Review Summary: Philly punks end their trilogy with another perfect album.
This is where the backlash begins. This is where the world turns and gets sniffy about Dan 'Soupy' Campbell and his band of self-styled realist pop punks. This is where all the praise goes to their heads, while pseudo sixth form poetry and super-serious self-regard kicks in, taking the Philly six-piece on a musical journey up their own backsides, because there's just no way album four, with a haughty, grandiose title like The Greatest Generation, could repeat the trick of the essentially flawless 5 star rated previous platter, Suburbia I've Given You All And Now I'm Nothing. Right? Right? Wrong. Dead wrong.
Somehow they've done it again, completing the narrative trilogy that started on 2010's The Upsides with an album that feels far bigger than the scene that spawned it. And with a widescreen, cinematic scope and ambition to match, The songs here are concerned with the same kind of important things they've always been concerned with; growing up, reconciling youthful ideals with adult realities, and finding a place in a world that feels like it's closing in around you.

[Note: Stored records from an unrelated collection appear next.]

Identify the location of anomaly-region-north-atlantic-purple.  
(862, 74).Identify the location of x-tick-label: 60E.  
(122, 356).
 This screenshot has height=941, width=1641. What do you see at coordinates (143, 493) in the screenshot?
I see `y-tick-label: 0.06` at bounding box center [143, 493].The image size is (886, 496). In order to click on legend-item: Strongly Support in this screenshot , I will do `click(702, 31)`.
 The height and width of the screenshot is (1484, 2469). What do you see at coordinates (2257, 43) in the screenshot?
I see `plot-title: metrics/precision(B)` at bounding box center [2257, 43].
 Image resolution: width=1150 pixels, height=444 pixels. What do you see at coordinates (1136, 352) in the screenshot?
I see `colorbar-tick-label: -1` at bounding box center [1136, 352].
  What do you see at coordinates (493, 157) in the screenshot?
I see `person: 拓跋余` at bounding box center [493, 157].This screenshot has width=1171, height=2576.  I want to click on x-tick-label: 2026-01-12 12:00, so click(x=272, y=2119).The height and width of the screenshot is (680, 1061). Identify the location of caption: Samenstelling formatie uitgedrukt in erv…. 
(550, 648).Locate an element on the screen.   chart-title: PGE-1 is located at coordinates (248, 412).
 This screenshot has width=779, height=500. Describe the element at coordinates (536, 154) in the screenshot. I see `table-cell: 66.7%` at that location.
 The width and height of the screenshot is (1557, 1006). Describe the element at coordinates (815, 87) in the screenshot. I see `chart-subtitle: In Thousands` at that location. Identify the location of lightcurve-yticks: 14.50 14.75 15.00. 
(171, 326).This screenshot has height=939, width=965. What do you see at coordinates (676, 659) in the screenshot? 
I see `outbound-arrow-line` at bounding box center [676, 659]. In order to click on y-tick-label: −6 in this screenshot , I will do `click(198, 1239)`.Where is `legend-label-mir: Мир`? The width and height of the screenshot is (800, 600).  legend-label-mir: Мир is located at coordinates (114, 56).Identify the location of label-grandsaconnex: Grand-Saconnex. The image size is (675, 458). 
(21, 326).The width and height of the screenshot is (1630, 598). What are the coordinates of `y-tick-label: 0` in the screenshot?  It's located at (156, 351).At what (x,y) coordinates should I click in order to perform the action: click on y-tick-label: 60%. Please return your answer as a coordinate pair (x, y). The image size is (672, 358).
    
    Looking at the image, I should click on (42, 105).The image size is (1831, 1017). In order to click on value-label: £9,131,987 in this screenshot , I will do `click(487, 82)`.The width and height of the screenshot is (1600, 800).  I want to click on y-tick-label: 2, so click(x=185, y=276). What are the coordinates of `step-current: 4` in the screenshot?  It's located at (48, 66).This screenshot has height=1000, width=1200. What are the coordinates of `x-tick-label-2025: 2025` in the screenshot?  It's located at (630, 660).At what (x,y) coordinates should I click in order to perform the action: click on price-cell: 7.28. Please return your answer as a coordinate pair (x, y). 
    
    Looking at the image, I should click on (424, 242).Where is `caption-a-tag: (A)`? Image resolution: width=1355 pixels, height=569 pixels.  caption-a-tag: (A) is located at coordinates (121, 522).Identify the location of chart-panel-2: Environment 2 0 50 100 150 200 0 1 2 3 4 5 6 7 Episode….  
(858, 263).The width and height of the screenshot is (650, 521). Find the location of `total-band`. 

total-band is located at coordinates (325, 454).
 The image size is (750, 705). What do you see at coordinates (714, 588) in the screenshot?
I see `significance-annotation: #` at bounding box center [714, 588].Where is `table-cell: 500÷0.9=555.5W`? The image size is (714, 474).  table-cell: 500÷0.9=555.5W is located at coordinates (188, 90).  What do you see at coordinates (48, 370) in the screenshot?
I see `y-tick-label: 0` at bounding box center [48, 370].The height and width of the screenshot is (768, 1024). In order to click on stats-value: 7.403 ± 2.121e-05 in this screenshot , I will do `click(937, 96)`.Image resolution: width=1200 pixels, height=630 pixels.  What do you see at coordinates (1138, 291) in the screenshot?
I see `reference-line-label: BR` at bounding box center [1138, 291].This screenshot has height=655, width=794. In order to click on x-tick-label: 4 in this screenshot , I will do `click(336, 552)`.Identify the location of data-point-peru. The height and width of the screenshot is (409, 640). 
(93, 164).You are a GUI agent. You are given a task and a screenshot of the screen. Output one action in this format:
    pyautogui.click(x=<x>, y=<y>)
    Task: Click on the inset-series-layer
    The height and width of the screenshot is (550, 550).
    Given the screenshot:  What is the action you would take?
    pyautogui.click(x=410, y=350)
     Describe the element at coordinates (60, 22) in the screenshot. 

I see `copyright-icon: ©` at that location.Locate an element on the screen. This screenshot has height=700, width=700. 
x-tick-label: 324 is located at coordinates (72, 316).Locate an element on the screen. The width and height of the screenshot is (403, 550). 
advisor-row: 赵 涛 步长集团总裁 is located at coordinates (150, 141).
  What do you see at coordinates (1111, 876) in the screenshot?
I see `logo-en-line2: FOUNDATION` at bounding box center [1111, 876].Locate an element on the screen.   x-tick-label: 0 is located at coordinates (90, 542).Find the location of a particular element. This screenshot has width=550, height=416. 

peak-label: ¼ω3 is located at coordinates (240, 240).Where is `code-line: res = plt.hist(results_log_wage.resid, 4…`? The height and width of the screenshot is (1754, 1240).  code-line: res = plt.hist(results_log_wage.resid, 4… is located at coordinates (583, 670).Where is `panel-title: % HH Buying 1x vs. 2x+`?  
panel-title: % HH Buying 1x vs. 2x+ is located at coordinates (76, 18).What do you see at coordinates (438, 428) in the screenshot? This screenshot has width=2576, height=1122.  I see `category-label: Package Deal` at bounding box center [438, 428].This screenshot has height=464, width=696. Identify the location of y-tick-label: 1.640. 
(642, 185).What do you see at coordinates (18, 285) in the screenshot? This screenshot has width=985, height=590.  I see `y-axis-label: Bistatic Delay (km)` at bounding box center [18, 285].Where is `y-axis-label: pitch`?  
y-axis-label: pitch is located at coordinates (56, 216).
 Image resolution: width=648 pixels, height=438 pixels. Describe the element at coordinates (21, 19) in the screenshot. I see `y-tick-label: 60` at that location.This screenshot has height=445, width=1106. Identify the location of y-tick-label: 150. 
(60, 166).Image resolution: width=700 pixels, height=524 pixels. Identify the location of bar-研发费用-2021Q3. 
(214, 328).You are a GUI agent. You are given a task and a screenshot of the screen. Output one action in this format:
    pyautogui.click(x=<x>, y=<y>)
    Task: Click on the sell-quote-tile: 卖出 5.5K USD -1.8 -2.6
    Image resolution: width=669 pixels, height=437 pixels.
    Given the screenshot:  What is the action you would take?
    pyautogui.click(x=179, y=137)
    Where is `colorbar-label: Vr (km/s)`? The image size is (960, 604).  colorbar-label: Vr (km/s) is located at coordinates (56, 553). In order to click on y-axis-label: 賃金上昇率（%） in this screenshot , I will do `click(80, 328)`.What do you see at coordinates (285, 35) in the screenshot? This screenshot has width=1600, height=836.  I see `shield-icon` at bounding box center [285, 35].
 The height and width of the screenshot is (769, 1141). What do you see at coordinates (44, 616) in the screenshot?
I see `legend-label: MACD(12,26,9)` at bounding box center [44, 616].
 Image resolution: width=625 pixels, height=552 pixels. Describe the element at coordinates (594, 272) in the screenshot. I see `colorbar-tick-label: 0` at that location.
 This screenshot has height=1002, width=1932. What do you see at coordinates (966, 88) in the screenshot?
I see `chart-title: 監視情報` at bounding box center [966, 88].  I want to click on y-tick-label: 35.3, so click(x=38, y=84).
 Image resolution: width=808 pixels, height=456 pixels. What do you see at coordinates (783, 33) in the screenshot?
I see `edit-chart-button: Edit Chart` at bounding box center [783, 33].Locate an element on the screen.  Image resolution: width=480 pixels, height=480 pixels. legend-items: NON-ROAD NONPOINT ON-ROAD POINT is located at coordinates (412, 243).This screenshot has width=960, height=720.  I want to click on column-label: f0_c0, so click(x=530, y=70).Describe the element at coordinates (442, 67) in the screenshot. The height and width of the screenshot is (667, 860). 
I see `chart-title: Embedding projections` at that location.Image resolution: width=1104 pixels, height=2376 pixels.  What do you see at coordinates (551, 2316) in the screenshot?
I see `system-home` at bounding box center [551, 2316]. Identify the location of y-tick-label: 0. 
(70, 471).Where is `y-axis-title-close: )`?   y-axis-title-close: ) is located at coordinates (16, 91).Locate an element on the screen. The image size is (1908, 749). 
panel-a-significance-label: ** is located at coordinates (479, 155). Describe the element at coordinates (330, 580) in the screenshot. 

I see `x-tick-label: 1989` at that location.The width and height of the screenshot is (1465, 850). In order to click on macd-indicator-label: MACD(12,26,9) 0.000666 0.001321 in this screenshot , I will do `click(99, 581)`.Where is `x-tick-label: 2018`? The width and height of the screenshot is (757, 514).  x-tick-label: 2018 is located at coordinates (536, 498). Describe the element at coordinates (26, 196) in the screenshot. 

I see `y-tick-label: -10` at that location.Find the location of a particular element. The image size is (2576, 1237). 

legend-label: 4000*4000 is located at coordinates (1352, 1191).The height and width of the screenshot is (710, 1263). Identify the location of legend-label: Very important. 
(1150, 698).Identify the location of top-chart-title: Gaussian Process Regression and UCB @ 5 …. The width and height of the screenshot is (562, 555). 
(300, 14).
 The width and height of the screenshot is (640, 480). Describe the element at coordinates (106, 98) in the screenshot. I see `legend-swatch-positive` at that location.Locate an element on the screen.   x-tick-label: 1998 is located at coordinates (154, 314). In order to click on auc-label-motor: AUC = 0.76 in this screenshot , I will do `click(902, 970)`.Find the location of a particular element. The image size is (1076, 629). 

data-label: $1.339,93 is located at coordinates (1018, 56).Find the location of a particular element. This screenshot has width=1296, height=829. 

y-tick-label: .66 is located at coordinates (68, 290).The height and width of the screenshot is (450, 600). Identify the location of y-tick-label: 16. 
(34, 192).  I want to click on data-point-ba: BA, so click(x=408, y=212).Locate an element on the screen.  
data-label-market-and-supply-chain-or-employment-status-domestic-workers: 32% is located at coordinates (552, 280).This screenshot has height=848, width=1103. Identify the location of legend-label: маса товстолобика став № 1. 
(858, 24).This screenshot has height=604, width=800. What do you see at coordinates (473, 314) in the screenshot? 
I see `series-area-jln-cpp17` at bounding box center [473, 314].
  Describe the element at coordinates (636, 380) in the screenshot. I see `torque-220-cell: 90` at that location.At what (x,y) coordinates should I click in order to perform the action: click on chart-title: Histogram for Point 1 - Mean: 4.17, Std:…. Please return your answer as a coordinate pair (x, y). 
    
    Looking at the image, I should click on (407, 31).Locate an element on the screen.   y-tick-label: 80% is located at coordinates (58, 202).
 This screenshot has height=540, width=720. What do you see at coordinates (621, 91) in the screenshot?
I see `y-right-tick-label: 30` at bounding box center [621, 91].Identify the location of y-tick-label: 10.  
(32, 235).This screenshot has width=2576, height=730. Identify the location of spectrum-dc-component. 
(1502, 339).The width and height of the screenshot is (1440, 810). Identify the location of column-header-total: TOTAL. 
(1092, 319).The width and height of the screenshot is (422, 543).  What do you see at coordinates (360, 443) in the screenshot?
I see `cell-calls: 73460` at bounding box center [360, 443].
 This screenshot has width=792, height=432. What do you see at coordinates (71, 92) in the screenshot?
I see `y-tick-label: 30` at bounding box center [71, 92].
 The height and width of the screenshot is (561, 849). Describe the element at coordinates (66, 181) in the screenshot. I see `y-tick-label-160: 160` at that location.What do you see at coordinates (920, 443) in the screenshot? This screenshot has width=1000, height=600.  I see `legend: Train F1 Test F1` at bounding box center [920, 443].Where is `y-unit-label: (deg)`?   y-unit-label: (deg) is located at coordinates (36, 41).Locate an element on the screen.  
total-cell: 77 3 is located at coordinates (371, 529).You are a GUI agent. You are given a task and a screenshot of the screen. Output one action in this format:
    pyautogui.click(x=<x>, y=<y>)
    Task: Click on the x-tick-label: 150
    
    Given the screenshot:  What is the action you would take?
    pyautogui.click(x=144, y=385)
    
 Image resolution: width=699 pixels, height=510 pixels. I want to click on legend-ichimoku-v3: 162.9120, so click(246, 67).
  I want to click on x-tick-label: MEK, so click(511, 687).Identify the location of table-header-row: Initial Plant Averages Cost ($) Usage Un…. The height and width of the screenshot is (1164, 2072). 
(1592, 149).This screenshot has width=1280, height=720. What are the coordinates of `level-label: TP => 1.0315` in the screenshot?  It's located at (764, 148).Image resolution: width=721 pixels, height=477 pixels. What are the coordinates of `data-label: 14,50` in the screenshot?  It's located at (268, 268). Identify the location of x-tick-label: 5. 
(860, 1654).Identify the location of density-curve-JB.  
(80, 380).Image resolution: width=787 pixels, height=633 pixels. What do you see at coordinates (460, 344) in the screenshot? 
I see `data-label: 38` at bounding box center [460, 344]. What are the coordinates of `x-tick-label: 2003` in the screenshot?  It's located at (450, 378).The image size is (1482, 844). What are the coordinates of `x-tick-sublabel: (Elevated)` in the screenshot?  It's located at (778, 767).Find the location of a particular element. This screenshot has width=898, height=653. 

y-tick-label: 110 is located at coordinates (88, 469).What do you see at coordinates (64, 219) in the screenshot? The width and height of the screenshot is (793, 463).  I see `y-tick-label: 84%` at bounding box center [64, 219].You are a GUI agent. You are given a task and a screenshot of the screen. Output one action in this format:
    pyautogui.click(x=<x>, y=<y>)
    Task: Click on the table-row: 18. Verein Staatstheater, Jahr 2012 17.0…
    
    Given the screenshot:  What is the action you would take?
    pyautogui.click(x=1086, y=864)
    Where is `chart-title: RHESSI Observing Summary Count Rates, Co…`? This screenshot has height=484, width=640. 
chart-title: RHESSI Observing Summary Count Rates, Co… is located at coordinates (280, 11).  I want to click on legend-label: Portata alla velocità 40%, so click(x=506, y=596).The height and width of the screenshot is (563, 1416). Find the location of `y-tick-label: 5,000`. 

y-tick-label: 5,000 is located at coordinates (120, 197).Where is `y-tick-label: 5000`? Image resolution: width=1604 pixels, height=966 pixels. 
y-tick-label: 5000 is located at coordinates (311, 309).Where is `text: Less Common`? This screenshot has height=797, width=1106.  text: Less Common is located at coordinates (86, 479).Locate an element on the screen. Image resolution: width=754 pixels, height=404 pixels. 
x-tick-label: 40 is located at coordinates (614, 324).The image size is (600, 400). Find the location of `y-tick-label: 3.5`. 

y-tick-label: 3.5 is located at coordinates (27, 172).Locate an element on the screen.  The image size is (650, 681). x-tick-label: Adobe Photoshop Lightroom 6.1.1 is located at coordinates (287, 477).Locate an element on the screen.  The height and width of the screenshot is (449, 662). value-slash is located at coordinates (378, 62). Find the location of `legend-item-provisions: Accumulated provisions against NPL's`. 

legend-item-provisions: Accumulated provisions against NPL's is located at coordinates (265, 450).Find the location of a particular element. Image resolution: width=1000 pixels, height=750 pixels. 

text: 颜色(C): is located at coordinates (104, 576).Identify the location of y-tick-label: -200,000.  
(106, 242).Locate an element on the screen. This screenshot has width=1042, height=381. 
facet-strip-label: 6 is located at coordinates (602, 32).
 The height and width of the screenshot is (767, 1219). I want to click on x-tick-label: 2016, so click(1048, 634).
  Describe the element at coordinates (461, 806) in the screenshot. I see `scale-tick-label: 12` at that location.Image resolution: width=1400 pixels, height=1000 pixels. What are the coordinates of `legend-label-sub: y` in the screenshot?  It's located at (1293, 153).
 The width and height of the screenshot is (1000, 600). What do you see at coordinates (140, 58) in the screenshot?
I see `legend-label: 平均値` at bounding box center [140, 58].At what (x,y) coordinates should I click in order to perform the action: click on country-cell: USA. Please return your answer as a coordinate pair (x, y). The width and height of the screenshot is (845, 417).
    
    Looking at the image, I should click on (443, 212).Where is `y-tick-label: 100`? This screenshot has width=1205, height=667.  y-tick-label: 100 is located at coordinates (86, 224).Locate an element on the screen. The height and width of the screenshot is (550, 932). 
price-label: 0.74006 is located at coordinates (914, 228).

Once again, Soupy's lyrics are on point, full of colours, characters, stories, smells, imagery and observation that bring the songs to life with perfectly realised drama and tension, finding something poignant and universal in the specific and personal. Ghosts, devils, depression and birds feature prominently. The words are full of neuroses and no-frills admissions of his faults and failings: 'Sorry I don't laugh at the right times,' he apologises on the opener There, There. 'I'm awkward and nervous,' Later on, there's a lyrical callback - one of several - to that same line on the coda of album closer I Just Want To Sell Out My Funeral, offering a sense that The Greatest Generation isn't so much about finding resolutions, but about striving to be better and doing the best with what you've got regardless. 'Jesus Christ, did I *** up,' in a moment of wistful thinking where you can hear Soupy's heart pouring out into the words, but in such a strong defiant manner that makes you believe every word.
Musically, The Wonder Years sound more at ease on these 13 songs than they ever have before, the other five guys whipping up the characteristically whirly racket when required or just stepping back and letting the songs breathe just as confidently. There are more mid-tempo moments on here than on previous records. Then there's room for The Devil In My Bloodstream's delicate piano balladry accompanied with the dulcet tones of Laura Stevenson, and Madelyn's campfire acoustics alongside their usual frenzy of sloganeering-style sing-alongs.
Quite simply, The Greatest Generation is the sound of The Wonder Years absolutely nailing what they're about - simultaneously working within a pop-punk sphere yet constantly pushing the parameters of what that means - to reach a realm all of their own, someplace outside of it. It's an often staggering record, by a great band, defying the odds, on a hell of a run of first-class creative form.
Recommended songs: The Devil In My Bloodstream, I Just Want To Sell Out My Funeral.